• **ACTIVITY**
Write out again only the lines that run from the start of the entries to the line containing "Check the box", both included.

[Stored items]
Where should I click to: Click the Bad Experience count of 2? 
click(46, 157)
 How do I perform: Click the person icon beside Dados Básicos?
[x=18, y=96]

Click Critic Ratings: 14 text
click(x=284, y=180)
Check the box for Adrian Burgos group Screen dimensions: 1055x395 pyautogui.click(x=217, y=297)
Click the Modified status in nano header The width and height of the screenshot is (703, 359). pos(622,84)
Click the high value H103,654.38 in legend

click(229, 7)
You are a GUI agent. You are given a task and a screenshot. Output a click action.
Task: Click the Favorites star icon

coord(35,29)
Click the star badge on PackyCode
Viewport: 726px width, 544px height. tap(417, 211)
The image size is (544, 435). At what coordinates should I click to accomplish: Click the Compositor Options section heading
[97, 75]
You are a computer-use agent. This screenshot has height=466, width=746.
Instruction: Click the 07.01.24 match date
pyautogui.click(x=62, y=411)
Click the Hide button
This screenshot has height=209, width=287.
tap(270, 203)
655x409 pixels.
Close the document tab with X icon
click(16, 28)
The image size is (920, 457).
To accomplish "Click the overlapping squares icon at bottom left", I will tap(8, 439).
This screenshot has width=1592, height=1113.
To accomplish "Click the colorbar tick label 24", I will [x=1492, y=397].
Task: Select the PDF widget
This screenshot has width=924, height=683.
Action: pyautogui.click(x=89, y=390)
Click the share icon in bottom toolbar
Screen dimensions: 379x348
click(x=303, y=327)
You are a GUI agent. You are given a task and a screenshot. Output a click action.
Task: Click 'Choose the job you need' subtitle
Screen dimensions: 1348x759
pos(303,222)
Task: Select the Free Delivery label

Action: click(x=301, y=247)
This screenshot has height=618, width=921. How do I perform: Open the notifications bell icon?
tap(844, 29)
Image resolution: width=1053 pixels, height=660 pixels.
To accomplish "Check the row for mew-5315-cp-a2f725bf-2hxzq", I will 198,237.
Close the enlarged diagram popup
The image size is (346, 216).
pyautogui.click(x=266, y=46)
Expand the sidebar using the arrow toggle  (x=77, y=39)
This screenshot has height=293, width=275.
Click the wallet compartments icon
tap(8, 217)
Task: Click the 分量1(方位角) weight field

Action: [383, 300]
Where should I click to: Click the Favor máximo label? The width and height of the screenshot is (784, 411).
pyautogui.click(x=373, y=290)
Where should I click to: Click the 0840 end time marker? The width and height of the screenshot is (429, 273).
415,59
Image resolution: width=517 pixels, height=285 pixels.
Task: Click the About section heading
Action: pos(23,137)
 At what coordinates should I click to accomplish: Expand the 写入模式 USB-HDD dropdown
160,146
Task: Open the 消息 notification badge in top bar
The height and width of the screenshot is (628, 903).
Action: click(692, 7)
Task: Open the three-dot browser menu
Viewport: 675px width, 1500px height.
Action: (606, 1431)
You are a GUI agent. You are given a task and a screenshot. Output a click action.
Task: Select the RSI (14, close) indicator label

• **EXPECTED ANSWER**
Where should I click to: Click the Bad Experience count of 2? 
click(46, 157)
 How do I perform: Click the person icon beside Dados Básicos?
[x=18, y=96]

Click Critic Ratings: 14 text
click(x=284, y=180)
Check the box for Adrian Burgos group Screen dimensions: 1055x395 pyautogui.click(x=217, y=297)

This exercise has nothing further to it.